Using microarray analysis we analyzed miRNA expression levels in melanoma samples from a Cancer Therapy Evaluation Program-sponsored phase II trial of combination Temsirolimus and Bevacizumab in advanced melanoma, which elicited clinical benefit in a subset of patients. Pre-treatment and post-treatment miRNA levels were compared using paired t-tests between sample groups (patients), using a p-value < 0.01 for significance.

Results

microRNA expression remained unchanged with Temsirolimus alone; however, expression of 15 microRNAs was significantly upregulated (1.4 to 2.5-fold) with combination treatment, compared to pre-treatment levels. Interestingly, twelve of these fifteen miRNAs possess tumor suppressor capabilities. We identified 15 putative oncogenes as potential targets of the 12 tumor suppressor miRNAs, based on published experimental evidence. For 15 of 25 miRNA-target mRNA pairings, changes in gene expression from pre-treatment to post-combination treatment samples were inversely correlated with changes in miRNA expression, supporting a functional effect of those miRNA changes.
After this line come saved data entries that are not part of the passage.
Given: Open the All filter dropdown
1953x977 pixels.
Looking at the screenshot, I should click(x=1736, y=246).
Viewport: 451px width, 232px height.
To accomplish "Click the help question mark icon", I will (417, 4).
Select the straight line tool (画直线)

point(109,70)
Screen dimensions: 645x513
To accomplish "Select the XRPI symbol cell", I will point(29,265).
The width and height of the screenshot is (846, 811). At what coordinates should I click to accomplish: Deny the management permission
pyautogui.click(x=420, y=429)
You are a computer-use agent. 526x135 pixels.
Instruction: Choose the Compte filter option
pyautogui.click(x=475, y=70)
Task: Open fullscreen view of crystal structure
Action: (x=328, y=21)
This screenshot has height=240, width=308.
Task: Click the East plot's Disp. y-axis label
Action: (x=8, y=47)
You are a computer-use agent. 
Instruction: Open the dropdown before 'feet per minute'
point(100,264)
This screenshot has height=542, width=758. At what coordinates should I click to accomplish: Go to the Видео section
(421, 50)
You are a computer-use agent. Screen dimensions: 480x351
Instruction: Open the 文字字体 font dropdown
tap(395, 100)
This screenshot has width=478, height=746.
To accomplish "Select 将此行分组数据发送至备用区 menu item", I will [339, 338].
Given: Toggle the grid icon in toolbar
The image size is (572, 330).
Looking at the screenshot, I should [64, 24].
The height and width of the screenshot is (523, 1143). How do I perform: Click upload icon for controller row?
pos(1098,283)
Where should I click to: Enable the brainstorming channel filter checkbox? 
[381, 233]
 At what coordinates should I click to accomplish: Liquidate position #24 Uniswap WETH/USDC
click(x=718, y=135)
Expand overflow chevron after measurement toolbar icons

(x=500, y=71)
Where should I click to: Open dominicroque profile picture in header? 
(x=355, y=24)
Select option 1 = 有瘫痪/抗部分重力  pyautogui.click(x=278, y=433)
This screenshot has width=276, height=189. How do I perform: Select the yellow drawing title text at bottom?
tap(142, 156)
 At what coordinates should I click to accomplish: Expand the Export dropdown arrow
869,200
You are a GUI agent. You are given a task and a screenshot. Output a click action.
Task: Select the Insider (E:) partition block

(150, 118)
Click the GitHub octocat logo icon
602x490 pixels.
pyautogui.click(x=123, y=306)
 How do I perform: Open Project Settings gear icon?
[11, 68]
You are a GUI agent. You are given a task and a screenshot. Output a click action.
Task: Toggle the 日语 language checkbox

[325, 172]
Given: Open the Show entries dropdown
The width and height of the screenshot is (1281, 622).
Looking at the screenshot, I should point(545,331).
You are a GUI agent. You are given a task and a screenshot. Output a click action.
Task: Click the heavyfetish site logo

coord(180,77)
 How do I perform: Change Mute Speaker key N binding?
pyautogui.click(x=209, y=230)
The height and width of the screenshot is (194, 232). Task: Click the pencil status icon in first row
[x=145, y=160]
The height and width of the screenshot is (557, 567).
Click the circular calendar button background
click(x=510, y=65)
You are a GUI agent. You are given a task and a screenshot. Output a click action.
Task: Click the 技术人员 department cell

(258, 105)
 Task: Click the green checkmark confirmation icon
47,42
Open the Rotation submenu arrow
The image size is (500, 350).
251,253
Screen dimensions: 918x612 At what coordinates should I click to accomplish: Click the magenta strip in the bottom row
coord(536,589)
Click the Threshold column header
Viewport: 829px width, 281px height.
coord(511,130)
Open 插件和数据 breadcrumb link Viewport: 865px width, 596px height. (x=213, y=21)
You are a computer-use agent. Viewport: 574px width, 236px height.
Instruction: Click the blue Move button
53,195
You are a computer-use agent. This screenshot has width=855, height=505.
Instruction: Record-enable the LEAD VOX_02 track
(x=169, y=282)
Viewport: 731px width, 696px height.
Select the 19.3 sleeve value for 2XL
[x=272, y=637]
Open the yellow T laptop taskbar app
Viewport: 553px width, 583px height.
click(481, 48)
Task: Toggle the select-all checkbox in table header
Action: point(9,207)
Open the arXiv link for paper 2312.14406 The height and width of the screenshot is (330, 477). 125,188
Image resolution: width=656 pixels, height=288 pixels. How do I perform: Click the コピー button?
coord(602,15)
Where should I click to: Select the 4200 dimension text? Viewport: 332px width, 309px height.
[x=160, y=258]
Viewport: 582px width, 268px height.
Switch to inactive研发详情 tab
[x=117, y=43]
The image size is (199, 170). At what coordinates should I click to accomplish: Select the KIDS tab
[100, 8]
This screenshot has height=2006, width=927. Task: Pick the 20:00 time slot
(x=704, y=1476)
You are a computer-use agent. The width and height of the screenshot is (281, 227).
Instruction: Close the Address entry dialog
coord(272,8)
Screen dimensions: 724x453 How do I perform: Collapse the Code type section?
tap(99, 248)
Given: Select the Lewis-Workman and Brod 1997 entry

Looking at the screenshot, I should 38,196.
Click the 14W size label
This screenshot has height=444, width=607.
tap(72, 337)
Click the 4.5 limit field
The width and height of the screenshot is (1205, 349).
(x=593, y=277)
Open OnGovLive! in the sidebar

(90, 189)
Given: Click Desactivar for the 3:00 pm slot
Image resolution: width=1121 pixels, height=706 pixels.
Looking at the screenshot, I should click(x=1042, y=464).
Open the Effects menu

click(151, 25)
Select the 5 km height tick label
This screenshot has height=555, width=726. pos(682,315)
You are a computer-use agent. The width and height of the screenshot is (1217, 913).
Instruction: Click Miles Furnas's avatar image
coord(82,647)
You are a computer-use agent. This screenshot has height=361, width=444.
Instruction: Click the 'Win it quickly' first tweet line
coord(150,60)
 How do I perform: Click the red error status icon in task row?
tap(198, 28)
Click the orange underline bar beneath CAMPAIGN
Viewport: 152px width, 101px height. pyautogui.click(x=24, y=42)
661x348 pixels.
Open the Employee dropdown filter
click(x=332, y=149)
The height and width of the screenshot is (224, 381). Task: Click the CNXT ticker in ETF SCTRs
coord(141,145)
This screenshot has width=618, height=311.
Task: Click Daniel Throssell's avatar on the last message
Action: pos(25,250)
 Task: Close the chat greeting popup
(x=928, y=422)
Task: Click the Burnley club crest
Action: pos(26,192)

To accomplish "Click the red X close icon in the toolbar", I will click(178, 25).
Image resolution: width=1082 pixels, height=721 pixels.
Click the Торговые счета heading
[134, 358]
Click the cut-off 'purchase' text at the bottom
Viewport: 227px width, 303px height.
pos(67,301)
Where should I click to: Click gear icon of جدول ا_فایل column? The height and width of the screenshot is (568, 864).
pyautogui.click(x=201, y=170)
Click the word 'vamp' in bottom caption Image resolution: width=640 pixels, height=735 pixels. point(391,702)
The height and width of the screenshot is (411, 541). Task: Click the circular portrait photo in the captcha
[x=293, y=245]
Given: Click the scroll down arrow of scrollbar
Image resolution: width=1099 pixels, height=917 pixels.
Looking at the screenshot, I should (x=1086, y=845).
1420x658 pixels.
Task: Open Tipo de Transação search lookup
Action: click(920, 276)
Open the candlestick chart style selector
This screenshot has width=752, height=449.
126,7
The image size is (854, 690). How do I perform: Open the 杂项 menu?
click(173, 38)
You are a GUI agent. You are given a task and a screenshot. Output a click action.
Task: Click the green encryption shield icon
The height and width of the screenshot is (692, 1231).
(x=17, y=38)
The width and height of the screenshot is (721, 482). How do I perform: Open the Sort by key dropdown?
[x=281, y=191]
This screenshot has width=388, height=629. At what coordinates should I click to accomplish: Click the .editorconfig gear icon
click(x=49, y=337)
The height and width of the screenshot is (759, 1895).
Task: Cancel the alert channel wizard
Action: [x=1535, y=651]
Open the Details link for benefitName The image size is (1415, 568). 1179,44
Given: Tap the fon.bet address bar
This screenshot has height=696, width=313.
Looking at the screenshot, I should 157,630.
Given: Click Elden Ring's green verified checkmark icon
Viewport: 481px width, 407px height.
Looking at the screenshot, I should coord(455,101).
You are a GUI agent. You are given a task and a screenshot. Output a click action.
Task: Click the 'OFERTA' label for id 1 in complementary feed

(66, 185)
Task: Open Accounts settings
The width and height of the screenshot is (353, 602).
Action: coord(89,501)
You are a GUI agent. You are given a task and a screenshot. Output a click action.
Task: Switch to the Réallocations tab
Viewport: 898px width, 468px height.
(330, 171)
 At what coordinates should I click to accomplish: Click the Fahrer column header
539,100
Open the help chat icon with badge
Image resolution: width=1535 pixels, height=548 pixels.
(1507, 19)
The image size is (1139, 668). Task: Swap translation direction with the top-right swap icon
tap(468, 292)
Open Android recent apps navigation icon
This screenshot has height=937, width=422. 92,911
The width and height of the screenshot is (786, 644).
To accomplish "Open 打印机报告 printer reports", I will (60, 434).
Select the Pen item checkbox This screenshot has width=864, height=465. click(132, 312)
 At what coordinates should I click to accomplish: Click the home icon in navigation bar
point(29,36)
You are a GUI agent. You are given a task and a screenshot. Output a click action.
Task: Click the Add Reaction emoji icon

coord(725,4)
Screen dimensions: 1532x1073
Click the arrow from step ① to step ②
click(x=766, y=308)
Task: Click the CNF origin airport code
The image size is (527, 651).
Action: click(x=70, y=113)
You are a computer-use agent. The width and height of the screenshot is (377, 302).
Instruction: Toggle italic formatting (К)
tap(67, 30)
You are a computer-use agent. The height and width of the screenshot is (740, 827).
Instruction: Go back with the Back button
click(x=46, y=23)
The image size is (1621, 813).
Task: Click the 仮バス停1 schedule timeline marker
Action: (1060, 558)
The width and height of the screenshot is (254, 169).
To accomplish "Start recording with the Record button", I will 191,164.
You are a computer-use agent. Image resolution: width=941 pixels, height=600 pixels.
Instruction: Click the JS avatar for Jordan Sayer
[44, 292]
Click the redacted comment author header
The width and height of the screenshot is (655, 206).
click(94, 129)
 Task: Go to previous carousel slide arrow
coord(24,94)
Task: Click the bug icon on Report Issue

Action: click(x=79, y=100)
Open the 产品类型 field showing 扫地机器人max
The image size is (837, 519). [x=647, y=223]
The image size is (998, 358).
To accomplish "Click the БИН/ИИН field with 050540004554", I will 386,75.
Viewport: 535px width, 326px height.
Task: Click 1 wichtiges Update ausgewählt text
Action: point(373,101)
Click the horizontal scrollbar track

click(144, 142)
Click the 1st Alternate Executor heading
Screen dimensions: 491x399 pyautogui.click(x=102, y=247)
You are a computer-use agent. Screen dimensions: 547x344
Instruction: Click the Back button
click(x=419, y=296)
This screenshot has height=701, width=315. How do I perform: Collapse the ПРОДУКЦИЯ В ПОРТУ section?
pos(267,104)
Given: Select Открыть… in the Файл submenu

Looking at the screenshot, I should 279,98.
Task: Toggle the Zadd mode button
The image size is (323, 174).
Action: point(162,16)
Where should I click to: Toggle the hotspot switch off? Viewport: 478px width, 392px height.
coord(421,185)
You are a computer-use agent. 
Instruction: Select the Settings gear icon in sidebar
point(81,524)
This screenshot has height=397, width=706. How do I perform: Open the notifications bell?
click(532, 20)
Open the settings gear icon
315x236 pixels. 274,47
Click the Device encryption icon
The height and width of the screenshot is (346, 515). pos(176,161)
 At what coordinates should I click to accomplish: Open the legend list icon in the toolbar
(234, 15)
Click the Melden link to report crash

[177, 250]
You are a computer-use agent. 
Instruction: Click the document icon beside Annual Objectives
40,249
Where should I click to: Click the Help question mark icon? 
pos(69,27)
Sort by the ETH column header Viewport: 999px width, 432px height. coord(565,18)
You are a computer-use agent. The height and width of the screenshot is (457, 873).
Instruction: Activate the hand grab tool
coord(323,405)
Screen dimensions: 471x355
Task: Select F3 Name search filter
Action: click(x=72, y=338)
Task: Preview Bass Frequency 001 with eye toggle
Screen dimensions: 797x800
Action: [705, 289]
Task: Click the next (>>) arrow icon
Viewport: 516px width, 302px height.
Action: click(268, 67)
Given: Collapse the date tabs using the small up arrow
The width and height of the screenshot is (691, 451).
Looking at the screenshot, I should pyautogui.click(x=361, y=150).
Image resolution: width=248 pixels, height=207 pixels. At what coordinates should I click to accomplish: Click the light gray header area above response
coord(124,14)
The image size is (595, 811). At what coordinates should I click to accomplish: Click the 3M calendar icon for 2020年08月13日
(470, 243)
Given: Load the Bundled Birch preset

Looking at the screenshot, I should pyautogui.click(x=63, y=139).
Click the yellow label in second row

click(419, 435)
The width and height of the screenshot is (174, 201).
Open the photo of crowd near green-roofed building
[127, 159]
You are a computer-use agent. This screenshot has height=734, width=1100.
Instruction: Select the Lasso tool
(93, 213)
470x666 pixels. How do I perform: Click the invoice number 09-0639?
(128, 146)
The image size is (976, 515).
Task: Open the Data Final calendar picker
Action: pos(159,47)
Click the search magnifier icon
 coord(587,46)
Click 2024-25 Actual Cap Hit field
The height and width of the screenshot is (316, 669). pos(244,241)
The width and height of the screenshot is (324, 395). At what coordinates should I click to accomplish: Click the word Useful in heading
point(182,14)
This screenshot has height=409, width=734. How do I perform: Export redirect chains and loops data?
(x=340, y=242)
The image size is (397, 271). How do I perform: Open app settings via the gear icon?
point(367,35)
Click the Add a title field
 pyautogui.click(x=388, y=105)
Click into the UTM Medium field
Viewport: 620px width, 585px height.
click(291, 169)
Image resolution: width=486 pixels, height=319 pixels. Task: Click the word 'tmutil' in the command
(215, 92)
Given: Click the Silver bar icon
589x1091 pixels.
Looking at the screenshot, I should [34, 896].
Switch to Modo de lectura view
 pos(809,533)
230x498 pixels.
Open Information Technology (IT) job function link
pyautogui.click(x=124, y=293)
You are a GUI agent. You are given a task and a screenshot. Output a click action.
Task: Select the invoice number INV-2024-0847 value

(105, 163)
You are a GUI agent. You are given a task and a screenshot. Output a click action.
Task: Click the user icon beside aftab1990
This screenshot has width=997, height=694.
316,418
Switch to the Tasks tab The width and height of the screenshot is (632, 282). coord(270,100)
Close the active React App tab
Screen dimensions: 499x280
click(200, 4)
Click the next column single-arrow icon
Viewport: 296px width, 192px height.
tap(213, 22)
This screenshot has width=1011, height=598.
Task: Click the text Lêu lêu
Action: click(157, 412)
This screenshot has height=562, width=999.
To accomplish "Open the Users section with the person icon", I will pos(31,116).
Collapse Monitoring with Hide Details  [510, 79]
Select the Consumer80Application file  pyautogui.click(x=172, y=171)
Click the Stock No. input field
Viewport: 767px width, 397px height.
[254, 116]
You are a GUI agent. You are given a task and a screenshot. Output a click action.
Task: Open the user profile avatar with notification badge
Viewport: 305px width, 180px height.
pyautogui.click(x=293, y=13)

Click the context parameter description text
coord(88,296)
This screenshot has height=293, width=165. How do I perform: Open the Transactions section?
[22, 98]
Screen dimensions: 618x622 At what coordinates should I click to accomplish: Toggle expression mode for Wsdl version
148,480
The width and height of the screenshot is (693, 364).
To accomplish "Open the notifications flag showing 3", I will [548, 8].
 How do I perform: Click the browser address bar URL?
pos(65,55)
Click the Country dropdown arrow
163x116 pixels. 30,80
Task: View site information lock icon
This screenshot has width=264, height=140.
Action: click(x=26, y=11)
Clustering analyses based on selected miRNAs suggest preliminary signatures characteristic of clinical response to combination treatment and of tumor BRAF mutational status.

Conclusions

To our knowledge, this is the first study analyzing miRNA expression in pre-treatment and post-treatment human metastatic melanoma tissue samples. This preliminary investigation suggests miRNAs that may be involved in the mechanism of action of combination Temsirolimus and Bevacizumab in metastatic melanoma, possibly through inhibition of oncogenic pathways, and provides the preliminary basis for further functional studies of these miRNAs.